JAN-WERNER MÜLLER: Allow me to say two things. First of all, I beg to differ from the conventional understanding of populism as involving so-called ordinary people, as if they were really any others, basically, finding fault with the powerful. I think, up until quite recently, actually, any old civic educator would have told us that citizens keeping an eye on the powerful is not somehow something dangerous or something that puts democracy into crisis. Quite on the contrary: it would have been a sign of being a good democratic citizen. And for me, populism refers much more to those who essentially claim that they, and only they, represent what they often refer to as the real people, or also, very typically, the silent majority.

So, populism doesn’t really have to involve large numbers of people.

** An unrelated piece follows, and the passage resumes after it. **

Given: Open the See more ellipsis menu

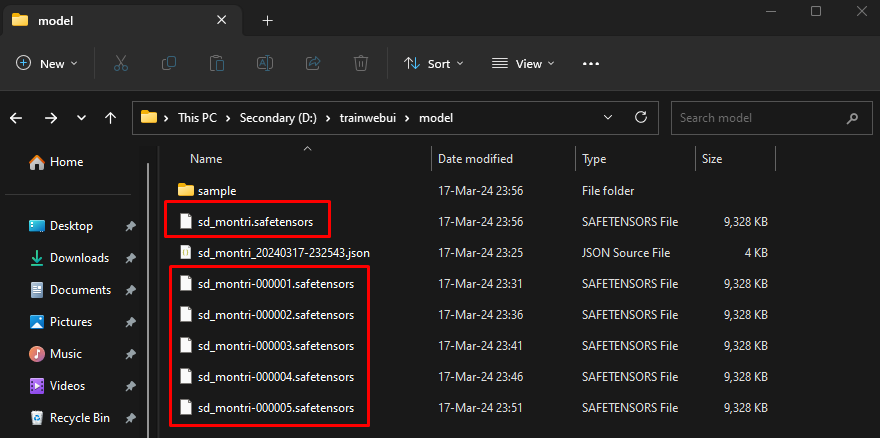Looking at the screenshot, I should point(590,63).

It’s much more about leaders or parties making a claim to what you may call a certain monopoly of representing other people. And if you sort of follow that logic, then it’s also not so surprising anymore that very often—not always, I hasten to add—populist leaders when they lose an election—you know, some of us might think of recent examples—basically don’t accept that. Because if you take this notion of a silent majority seriously, then by definition, if the only unique representative of the silent majority doesn’t win, it implies that we’re not so much talking about a silent majority, but a silenced majority. So, somebody or something must have prevented the real people from expressing themselves, and as hopefully you can see, you’re very quickly on a kind of slippery slope towards claims about fraud, and you know, this can’t really be happening, and so on. 

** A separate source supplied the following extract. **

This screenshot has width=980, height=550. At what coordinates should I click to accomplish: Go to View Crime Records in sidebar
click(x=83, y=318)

Again, I’m not saying that this inevitably happens, but there is a reason why it very often happens with populists who lose elections. Secondary mark, if I may. So, there’s some truth in both the kind of diagnoses that you put forward. I wouldn’t say that they’re completely wrong. At the same time, as different as they are—one basically blames the many; the other one blames the few—nevertheless, they do have one thing in common, which is that they essentially focus on groups of people, a smaller group and a larger group. And what both diagnoses, I would say, tend to miss is a focus on institutions, which it’s not exactly a wildly original point to say that they play a crucial role in democracies. 

And so, I think we should move away from what, especially among liberals in the widest sense of that term has, I think, been an unfortunate tendency to basically go back to what you might call sort of cliches from 19th-century mass psychology: the great unwashed; they’re all irrational; they’re all waiting to be seduced by the great demagogue; and so on. I mean, things which a lot of people lot of liberals would not have said in polite society, and all of a sudden after 2016, it’s completely okay, it seems, to talk like that about our fellow citizens. And I think that’s basically wrong. 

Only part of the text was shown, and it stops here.